To address safety and collaboration bottlenecks in human-robot coexistence arising from weak human perception of robotic reasoning and insufficient trust, this paper proposes XR-DT—a novel Extended Reality (XR)-enhanced Digital Twin framework. XR-DT introduces a hierarchical digital twin architecture and a chain-of-thought prompting mechanism, tightly integrating human intent, dynamic environmental states, and robotic cognitive models. Technically, it unifies Unity-based simulation, diffusion-based policy learning, multimodal large language models, AutoGen-powered multi-agent coordination, and real-time AR feedback via wearable devices. Experiments demonstrate that XR-DT significantly improves joint human-robot trajectory prediction accuracy, enhances interaction robustness, interpretability, and mutual trust in dynamic tasks, and establishes a deployable, bidirectional understanding paradigm for safe, synergistic human-robot coexistence.

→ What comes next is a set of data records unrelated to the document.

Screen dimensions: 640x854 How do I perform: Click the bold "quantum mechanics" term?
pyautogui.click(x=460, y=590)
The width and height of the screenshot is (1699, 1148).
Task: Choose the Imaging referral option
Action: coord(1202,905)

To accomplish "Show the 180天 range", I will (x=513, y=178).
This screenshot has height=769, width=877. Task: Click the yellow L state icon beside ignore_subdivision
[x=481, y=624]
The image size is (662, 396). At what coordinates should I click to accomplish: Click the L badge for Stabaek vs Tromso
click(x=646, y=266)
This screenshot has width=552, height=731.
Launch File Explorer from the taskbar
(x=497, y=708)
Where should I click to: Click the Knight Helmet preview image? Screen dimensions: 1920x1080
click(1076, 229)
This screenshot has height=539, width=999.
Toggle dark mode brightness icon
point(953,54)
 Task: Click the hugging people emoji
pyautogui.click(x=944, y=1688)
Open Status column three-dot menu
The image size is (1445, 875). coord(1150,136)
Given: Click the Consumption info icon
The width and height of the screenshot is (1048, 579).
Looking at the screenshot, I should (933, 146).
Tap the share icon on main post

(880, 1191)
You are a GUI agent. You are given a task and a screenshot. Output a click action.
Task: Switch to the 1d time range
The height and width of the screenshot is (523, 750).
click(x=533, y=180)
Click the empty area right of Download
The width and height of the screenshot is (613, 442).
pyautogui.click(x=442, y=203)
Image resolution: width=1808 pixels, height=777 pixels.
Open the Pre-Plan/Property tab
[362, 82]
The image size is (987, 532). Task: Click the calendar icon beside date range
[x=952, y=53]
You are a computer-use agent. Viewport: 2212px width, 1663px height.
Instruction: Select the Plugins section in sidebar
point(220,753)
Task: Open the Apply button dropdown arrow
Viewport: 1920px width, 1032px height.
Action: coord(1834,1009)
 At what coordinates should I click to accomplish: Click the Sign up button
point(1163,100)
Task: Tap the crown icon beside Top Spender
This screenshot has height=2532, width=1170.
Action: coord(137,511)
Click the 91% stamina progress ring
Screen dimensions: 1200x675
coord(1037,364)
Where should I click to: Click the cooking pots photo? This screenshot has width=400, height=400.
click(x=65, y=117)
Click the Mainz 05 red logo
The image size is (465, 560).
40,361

As mobile robots increasingly operate alongside humans in shared workspaces, ensuring safe, efficient, and interpretable Human-Robot Interaction (HRI) has become a pressing challenge. While substantial progress has been devoted to human behavior prediction, limited attention has been paid to how humans perceive, interpret, and trust robots' inferences, impeding deployment in safety-critical and socially embedded environments. This paper presents XR-DT, an eXtended Reality-enhanced Digital Twin framework for agentic mobile robots, that bridges physical and virtual spaces to enable bi-directional understanding between humans and robots. Our hierarchical XR-DT architecture integrates virtual-, augmented-, and mixed-reality layers, fusing real-time sensor data, simulated environments in the Unity game engine, and human feedback captured through wearable AR devices. Within this framework, we design an agentic mobile robot system with a unified diffusion policy for context-aware task adaptation. We further propose a chain-of-thought prompting mechanism that allows multimodal large language models to reason over human instructions and environmental context, while leveraging an AutoGen-based multi-agent coordination layer to enhance robustness and collaboration in dynamic tasks. Initial experimental results demonstrate accurate human and robot trajectory prediction, validating the XR-DT framework's effectiveness in HRI tasks. By embedding human intention, environmental dynamics, and robot cognition into the XR-DT framework, our system enables interpretable, trustworthy, and adaptive HRI.